=== Exercise ===
Write the next part of the discussion about the best places to hole up during a zombie apocalypse, starting right after its final sentence.

=== Document extract ===
---+---

And you can't grow too much food on a parking lot, you can try to work with containers and potting soil of course, but odds are a school is gonna have more land you can easily convert to a food plot or maybe even the plumbing parts to get some kind of hydroponics system going.
I don't know, the old zombie flick 'Shock Waves' (1977)... Not typical zombies but it made the island approach seem a little less viable to me. It's still better than my default choice of a mall.
Definitely a mega grocery store. Just have to secure all those entry points and loading docks, but it would last you at the minimum a couple of months. Most stocked canned food are 2-3 years out from expiring, so if you have enough of them in the store, you can last that long assuming the building is secure the entire time.
A highly secure remote location that I'm sure has some kind of bunker, no shortage of guns. A good place to start looking for what caused the zombies and how to cure them.
Having access to all the other secrets they keep is icing on the cake. I don't know how much I can get into without passwords but if I can tap into satellites or send messages to spies, that's also useful.
The Bar in North Muldraugh, Kentucky...oh sorry, you meant IRL and not in Project Zomboid..... Let's see...IRL...zombie apocalypse...got it...The Bar in North Muldraugh, Kentucky.
I speculate that in a real world zombie apocalypse scenario the zombies will probably be just one war crime out of many, Half Life 2 style, so it must be assumed that if you manage to fortify a location against zombies, that fortification is probably getting noticed by a drone and bombed or similar after not too long. Therefore instead of holing up, it would be a better strategy to focus on offense instead of defense in some way.
I got an old abandoned insane asylum on the top of a hill next to a naturally occurring spring kinda near me. You really couldn't ask for a better location. Farm on the roof.
You want someplace with the infrastructure to support lots of people (or a few people for a long time), but little local population to compete for those resources. National parks are generally well stocked, with water and lodging to support peak tourist season, but at least in the western US, most are pretty far from major metropolitan areas.
Grand Canyon and Yellowstone have a lot to offer in a zombie apocalypse.
My current location in rural Tasmania has some advantages. There would likely be a delay in the zombies getting here, so that gives us prep time. Low population density means fewer zombies to deal with when they do. Plenty of natural resources, food, and water.
My main issue is a lack of defensible buildings, but there are lots of wood mills so maybe something could be constructed.
The wildcard is Tassie devils, being a powerful scavenger species. Would they go for the walking corpses? If so, would they end up turning themselves, because I don't fancy dealing with zombie nocturnal marsupials with a bite that crushes bone.
From a security standpoint, if we're just talking zombies and assuming that the zombies can't climb, maybe a pre-cannon-era castle or similar fortification. I think that most of the things that obsoleted historic fortifications wouldn't really apply to zombies.
I don't mean one of the castle-themed buildings, like a folly. But something where you don't have any ground-level windows aside from slits, and probably has walls around it.
You may have defense-in-depth (multiple layers of walls or building structure, with the building and walls designed to permit a retreat to an inner area if an outer area is compromised).

---+---

=== Saved data entries ===
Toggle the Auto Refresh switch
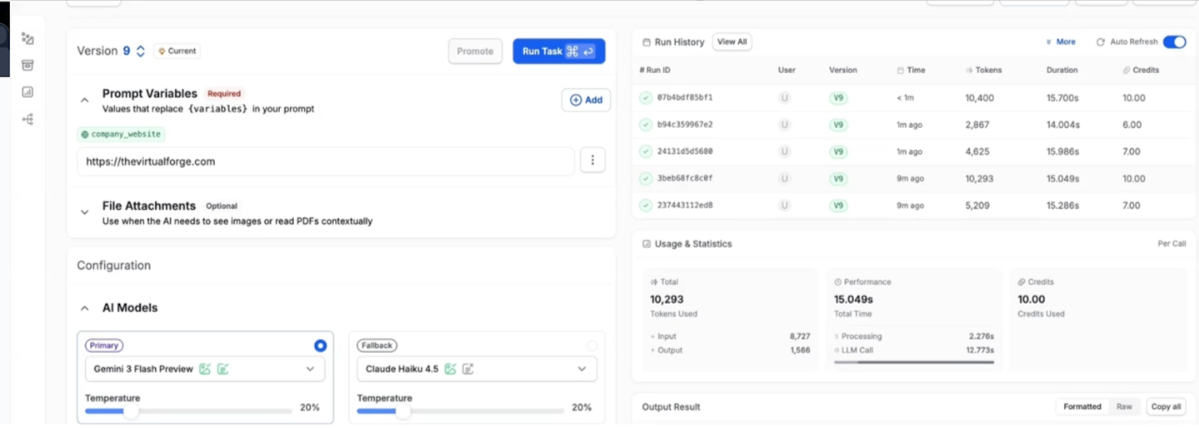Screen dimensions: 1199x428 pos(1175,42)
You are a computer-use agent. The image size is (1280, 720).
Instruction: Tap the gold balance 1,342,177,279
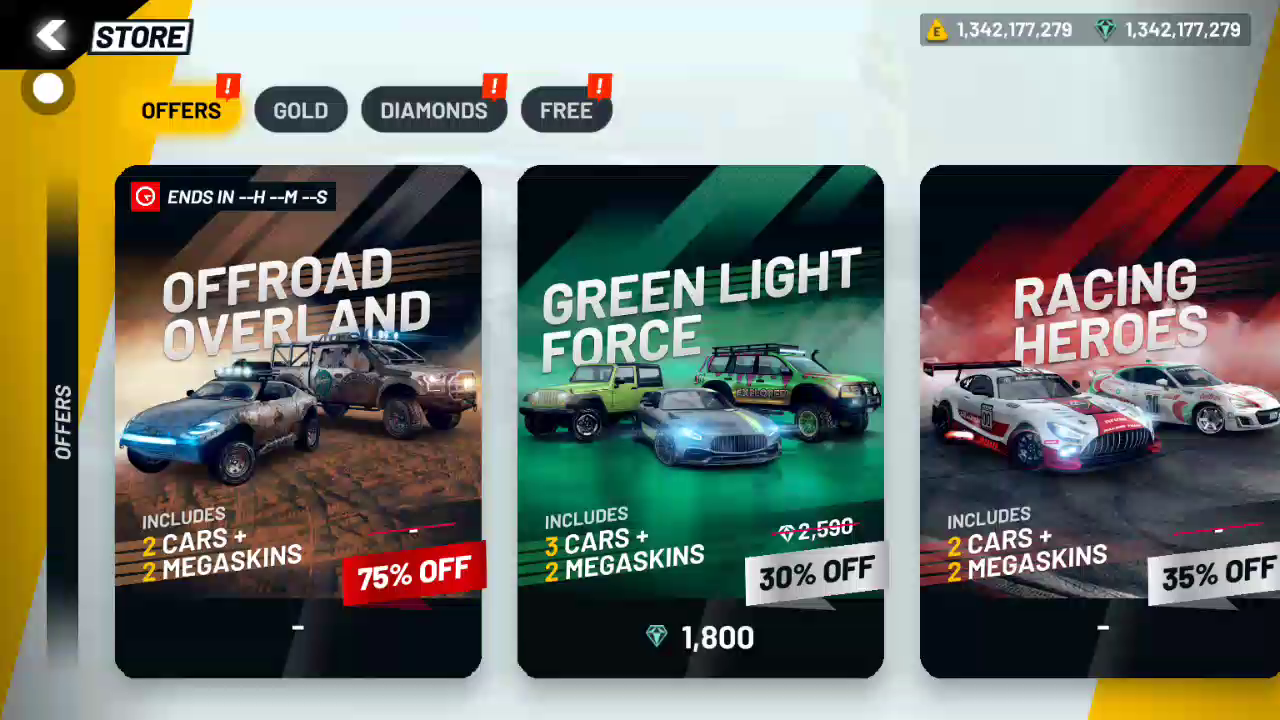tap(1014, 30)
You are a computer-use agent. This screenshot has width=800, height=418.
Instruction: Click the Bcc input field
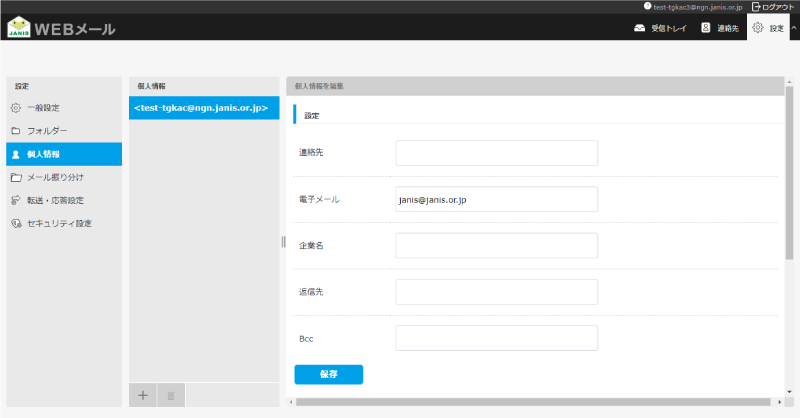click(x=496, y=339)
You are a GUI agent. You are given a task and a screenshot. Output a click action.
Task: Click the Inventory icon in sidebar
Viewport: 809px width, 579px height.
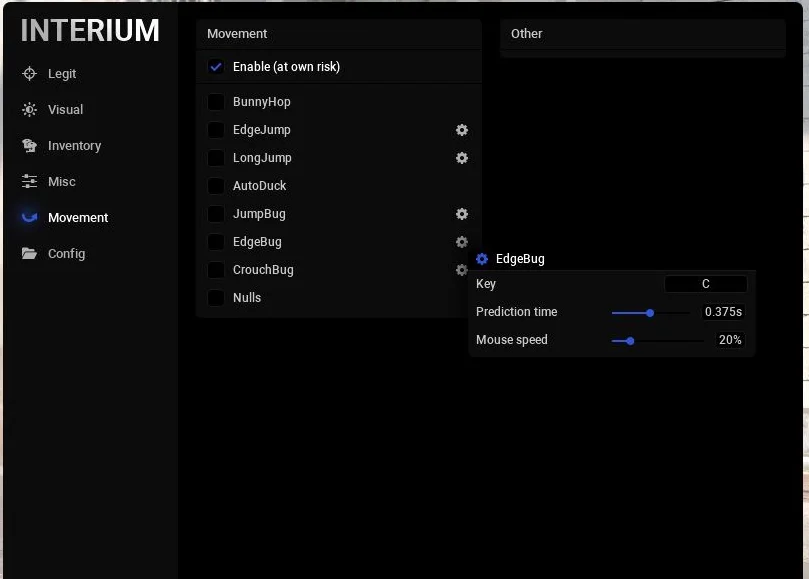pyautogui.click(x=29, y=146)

---+---

=== Response to this task ===
Cisterns for freshwater storage are likely already present (though I've no idea what condition they might be in) so you don't need to get ahold of more storage.
Ample room for storage.
I guess the major issue might be the degree to which any fortifications might have been converted for public-access use. I don't know how many gates and porticullises might have been removed or disabled over the years because they aren't really necessary if the fortification is essentially a museum.
A bridge. Destroy the entrance on both sides, build a draw bridge in its place. This is assuming youre not worried about human enemies, which are always the real threat.
At my home. It's where all my supplies are. I have just enough that I can just sit out the first few weeks of absolute chaos and then I'll see where I go from there. I'd probably try and find a remote summer cabin somewhere by a lake which hopefully has solar power already installed but if not, I'll figure it out. Main thing that it's remote and has a wood stove and access to food and water. Hopefully in two floors as well so that I can collapse the stairs and sleep safely upstairs.
The old food warehouse I worked at. They installed 1100+ solar panels on the roof to offset the huge cost of running giant freezers during summer.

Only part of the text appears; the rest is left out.